ABO & RhD phenotyping
ABO and RhD phenotypes were determined for each convalescent individual and compared with the expected Caucasian reference frequencies for the entire cohort (n = 90) and within FY*A/A individuals (n = 23), given its trend toward overrepresentation (Table 1). Table 2 presents the ABO phenotyping analysis for the cohort, which allowed for the identification of a significant (p = 0.0178) 2.2× increase for the AB group compared with reference frequencies (0.089 vs 0.040, respectively). While nonsignificant (p = 0.110), the O group trends toward a 0.8× underrepresentation within convalescent individuals compared with expected frequencies (0.356 vs 0.440, respectively). Interestingly, a significant (p = 0.028) 3.3× AB group overrepresentation was also found within FY*A individuals (Table 2, FY*A/*A). An apparent but nonsignificant decrease in O group individuals can be observed within the FY*A/*A individuals versus the reference frequency (0.304 vs 0.440). No other trend or significant observation was made regarding A and B groups, or RhD expression.
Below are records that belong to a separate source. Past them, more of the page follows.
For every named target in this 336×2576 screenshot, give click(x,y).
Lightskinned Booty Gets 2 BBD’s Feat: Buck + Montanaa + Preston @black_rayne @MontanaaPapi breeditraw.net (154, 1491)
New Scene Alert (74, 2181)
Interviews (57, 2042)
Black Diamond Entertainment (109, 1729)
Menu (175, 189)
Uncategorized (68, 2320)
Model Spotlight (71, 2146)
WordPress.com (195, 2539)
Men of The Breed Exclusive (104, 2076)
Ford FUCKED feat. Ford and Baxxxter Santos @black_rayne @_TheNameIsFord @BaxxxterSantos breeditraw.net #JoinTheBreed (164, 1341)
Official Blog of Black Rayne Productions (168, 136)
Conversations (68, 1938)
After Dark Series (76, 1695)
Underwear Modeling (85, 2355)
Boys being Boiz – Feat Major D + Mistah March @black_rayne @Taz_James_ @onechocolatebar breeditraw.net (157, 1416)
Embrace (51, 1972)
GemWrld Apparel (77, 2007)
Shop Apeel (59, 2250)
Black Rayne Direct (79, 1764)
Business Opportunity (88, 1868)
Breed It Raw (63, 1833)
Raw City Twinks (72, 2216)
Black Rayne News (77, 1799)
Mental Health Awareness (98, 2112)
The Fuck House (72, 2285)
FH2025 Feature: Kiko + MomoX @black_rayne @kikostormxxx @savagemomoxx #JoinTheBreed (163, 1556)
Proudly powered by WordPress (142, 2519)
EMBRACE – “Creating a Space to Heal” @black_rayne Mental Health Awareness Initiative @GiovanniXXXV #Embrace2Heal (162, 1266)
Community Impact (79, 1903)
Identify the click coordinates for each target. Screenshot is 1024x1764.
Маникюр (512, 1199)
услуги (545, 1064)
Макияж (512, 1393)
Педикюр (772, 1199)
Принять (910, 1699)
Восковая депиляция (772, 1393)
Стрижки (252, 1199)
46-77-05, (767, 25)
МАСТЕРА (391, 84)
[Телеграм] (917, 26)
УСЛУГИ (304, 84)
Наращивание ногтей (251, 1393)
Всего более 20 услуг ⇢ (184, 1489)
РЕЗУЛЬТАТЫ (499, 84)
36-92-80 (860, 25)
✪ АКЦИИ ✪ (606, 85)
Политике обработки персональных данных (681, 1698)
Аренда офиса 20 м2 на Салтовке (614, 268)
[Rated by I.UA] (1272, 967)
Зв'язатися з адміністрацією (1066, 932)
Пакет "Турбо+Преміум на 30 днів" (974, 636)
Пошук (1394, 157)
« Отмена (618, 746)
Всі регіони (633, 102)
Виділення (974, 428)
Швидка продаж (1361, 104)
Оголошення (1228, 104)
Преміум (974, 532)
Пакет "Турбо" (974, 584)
HLA allele frequency comparisons
HLA typing was done by NGS in the Caucasian convalescent donors' cohort and individual allele frequencies were determined. The convalescent cohort allele frequencies (2n = 180) were first compared with the NMDP registry frequencies for HLA-A, B, C, DRB1 and DQB1 for the most frequent alleles (Table 3), and no significant differences were identified in the most common alleles in the cohort. The convalescent cohort frequencies for HLA-A, B, C, DRB1, DQB1 and DPB1 were then compared with the Héma-Québec Stem Cell Donor Registry frequencies for Caucasians in the same geographical region (2n = 2740). The genetic distance between the convalescent donors' cohort and the Héma-Québec Registry was calculated for all loci together and on a per-locus basis for HLA-A, B, C, DRB1, DQB1 and DPB1 (Table 4). There was no comparative measurement available for the genetic distance, however the distance is low in all loci compared. Standardized residual analysis was conducted (Table 5 & Figure 1) and led to the identification of alleles that were significantly different between the convalescent cohort (n = 90 individuals) and the Héma-Québec Registry (n = 1370 individuals). HLA-B*44:02, C*05:01, DPB1*04:01, DRB1*04:01 and DRB1*07:01 were significantly overrepresented within our cohort, while A*01:01, B51:01 and DPB1*04:02 were significantly underrepresented. Finally, the alleles identified as significantly different were used to search previously published data for suspected associations with the SARS-CoV-2 virus infection and COVID-19 disease characteristics; these results are presented in Table 5. Of note, for two of the eight alleles that we have identified (DPB1*04:02 and DRB1*07:01), there was no available data in the literature for comparison.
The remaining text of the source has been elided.